● **Objective 1**
Copy these entries word for word, from the line with "Task: Switch to the Summary tab" to the line with "(x=504, y=59)".

● **Document segment**
━━━━

I followed the recipe closely and as far as I know I didn't screw up during the boil. I boiled (& steeped) 4gals of distilled water and topped with 1gal of distilled ice to cool the wort, the wort cooled pretty quickly (also submersed in ice bath) to around 80f & I pitched the yeast, closed her up & walked away. I checked on the bucket 48hrs later & the temp was around 75-77 with 1.5 bubbles in the airlock per second. I used some frozen gallon jugs next to the fermenter to cool it to 68 were it has held at since. I'm still getting bubbles about ever 20secs. I didn't take an OG, but current gravity is 1.014 .

any suggestions?
 
leave it alone and wait.

wort tasting is an long term acquired skill. it takes many batches to pick out anything useful, other than "oh, thats what wort tastes like, hmmm that can't be right".

the whisk is one of my favorite tricks :D
 
It doesn't really matter what a beer tastes like halfway through fermentation, most of mine taste like ****...so I don't bother tasting them at that point. And I suggest to new brewers to do likewise, or else they start threads like this...because it's not halfway through fermentation that is a representation of the finished product....it's after the beer has been carbed and conditioned for about 6 weeks, that is an accurate representation of what a beer tastes like.

━━━━

● **Available records**
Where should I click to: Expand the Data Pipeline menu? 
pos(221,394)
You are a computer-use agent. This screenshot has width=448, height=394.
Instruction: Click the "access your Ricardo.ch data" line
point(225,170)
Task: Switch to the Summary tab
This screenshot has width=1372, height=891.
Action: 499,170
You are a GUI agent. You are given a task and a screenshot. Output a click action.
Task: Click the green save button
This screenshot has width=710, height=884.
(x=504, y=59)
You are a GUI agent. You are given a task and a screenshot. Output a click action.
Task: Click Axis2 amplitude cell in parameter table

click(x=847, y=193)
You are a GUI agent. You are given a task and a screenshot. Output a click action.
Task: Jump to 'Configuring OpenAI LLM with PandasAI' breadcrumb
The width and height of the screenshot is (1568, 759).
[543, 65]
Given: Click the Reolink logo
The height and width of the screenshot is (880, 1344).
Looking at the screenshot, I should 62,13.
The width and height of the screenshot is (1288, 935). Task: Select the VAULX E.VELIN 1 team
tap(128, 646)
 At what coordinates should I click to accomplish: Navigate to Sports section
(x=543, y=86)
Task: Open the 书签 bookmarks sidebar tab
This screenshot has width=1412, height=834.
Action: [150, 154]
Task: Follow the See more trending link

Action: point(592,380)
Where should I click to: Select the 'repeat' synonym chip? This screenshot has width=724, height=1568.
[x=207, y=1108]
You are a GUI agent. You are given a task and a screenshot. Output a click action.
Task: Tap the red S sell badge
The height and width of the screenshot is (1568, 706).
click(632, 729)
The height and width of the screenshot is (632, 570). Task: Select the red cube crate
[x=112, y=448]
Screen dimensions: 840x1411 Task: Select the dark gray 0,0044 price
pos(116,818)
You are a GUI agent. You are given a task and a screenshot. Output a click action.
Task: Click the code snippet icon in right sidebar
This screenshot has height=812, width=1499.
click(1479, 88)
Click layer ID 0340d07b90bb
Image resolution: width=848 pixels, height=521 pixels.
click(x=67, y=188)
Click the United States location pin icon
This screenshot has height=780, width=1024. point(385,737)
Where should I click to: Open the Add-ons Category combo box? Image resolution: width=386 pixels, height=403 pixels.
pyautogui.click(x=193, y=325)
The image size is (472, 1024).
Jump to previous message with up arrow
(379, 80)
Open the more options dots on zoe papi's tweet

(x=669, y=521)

━━━━

● **Objective 2**
List every temperature the homebrewing thread gives for the wort or the fermenting beer.

● **Final result 1**
Task: Switch to the Summary tab
This screenshot has width=1372, height=891.
Action: 499,170
You are a GUI agent. You are given a task and a screenshot. Output a click action.
Task: Click the green save button
This screenshot has width=710, height=884.
(x=504, y=59)

● **Final result 2**
- around 80f (the wort after cooling, when the yeast was pitched)
- around 75-77 (the temperature 48 hours later)
- 68 (the temperature after cooling with frozen gallon jugs, held since)